Une nanoantenne optique contrôlée par la pointe d’un microscope à effet tunnel
Des physiciens ont développé une nanoantenne optique excitée électriquement par la pointe d’un microscope à effet tunnel. Ils ont montré que la position de la pointe sur la nanoantenne permet de contrôler la direction dans laquelle celle-ci émet. Les nanoantennes optiques sont des dispositifs inspirés des antennes radiofréquences servant aux télécommunications, dont les dimensions ont été adaptées au domaine optique, c’est-à-dire réduites à des tailles typiques d’une fraction de micromètre. Ces antennes envoient ou reçoivent des signaux lumineux dans une direction bien déterminée. Ce sont généralement des nanostructures en or ou en argent qui émettent de la lumière suite à l’excitation de leurs plasmons de surface, c’est-à-dire des modes d’oscillation de leurs électrons de conduction.Dans la plupart des études réalisées jusqu’ici, ces plasmons sont excités par de la lumière et il est rarement possible de pouvoir modifier la direction d’émission des nanoantennes. De plus, l’utilisation de la lumière comme mode d’excitation rend difficile l’intégration de ces nanoantennes dans un microcircuit électronique.
Récemment, une solution originale a été publiée dans la revue Nano Letters (DOI: 10.1021/nl401874m) par une équipe de physiciens de l’Institut des Sciences Moléculaires d’Orsay - ISMO (CNRS / Université Paris-Sud), en collaboration avec une chercheuse physico-chimiste du Laboratoire Francis Perrin - LFP (CNRS/CEA). Cette solution consiste à exciter les nanoantennes optiques avec du courant électrique, en exploitant un phénomène nommé effet tunnel inélastique. Cette technique est compatible avec la microélectronique car elle fonctionne avec des courants électriques inférieurs au nanoampère et à une tension électrique de 3 volts.
De plus, elle permet un plus grand contrôle de la direction d’émission des nanoantennes.

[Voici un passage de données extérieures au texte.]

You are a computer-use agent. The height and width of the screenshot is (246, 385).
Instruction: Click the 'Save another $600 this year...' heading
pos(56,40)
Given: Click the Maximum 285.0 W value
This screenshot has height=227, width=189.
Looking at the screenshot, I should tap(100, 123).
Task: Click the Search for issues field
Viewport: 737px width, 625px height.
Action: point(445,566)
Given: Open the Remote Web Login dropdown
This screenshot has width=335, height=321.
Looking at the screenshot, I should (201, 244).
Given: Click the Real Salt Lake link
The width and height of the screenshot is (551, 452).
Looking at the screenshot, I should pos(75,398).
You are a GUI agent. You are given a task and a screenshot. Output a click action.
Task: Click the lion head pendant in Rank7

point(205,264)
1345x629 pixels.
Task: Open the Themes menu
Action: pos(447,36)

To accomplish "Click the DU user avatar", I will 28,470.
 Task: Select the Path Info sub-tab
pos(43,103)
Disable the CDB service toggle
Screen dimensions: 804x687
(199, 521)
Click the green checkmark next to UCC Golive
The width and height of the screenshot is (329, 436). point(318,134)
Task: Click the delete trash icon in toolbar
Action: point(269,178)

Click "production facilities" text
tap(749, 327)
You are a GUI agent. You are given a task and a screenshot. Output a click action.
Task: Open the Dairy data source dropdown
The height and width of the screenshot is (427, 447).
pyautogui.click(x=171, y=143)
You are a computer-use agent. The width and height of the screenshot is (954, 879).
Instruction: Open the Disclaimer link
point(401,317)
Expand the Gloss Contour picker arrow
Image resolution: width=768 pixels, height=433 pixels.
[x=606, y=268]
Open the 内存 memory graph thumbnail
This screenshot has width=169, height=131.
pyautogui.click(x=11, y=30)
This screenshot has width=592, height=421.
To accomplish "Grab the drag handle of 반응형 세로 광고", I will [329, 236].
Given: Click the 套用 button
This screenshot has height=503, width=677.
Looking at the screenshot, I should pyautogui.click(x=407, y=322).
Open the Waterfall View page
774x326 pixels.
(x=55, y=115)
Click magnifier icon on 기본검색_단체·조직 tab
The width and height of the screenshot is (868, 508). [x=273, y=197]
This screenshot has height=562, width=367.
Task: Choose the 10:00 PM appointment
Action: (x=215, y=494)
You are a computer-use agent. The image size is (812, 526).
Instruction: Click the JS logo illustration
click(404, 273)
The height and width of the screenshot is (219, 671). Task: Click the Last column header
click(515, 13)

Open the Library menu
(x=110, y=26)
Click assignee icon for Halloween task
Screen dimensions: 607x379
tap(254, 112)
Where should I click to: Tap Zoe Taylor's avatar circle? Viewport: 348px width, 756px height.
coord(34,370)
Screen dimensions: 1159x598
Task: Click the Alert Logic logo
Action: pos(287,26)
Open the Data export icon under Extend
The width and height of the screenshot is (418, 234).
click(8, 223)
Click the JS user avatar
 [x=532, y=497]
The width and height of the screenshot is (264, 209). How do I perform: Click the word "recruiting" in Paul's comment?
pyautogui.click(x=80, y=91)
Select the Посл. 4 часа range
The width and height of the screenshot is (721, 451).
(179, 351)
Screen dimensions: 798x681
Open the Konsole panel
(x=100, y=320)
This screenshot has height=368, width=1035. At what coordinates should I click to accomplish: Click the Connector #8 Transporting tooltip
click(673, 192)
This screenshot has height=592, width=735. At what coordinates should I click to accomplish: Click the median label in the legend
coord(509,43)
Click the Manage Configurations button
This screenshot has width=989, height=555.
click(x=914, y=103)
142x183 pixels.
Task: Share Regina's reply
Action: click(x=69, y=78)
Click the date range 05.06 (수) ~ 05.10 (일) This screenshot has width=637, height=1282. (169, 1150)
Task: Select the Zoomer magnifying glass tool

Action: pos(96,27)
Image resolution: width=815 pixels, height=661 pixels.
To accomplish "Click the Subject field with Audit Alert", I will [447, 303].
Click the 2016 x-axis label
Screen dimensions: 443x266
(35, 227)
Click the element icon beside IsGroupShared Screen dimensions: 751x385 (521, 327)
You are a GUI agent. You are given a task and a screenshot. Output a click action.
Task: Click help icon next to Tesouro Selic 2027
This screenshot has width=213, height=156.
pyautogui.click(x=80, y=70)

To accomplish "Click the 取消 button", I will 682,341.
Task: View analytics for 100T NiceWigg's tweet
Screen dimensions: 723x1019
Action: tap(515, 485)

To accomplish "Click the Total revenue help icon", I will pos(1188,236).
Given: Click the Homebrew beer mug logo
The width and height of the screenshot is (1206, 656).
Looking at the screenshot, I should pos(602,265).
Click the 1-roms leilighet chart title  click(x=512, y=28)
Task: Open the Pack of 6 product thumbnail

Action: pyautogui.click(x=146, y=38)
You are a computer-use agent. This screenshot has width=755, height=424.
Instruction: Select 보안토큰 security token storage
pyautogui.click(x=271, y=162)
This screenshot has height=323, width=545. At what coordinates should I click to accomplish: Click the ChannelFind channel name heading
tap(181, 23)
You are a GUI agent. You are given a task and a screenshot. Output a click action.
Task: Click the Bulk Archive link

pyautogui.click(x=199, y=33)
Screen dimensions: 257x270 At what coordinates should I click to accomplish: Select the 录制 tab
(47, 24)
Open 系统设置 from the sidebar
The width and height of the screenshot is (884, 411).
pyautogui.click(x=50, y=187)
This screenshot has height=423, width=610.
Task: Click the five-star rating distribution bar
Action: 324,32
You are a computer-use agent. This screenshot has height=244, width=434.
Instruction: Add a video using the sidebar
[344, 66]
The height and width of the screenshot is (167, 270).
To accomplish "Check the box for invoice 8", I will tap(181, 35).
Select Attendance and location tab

Les chercheurs ont réalisé une nanoantenne optique à partir d’une nanoparticule d’or de forme triangulaire d’une taille de 130 nm, synthétisée par voie chimique au LFP et déposée sur une surface transparente conductrice d’ITO (oxyde d’indium - étain). Pour activer l’émission de lumière, la pointe très fine d’un microscope à effet tunnel est approchée de la nanoparticule d’or. Les électrons passant de la pointe à la nanoparticule par effet tunnel perdent une partie de leur énergie en excitant les plasmons de surface de la nanoparticule : c’est l’effet tunnel inélastique. La relaxation de ces plasmons produit ensuite de la lumière.
Pour cette expérience, les chercheurs de l’ISMO ont développé un montage original couplant un microscope à effet tunnel à un microscope optique, qui permet d’analyser la lumière émise par la nanoparticule à travers la surface d’ITO. De cette façon, ils ont montré que la position latérale de la pointe au-dessus de la nanoparticule d’or détermine la direction d’émission et la polarisation de la lumière émise. Ce phénomène s’explique par le caractère extrêmement localisé de l’excitation électrique par effet tunnel qui permet d’exciter sélectivement différents modes plasmon de la nanoparticule d’or. Ces résultats ouvrent de nouvelles perspectives avec l’intégration de jonctions tunnel dans les microcircuits électroniques pour le transport de l’information par la lumière.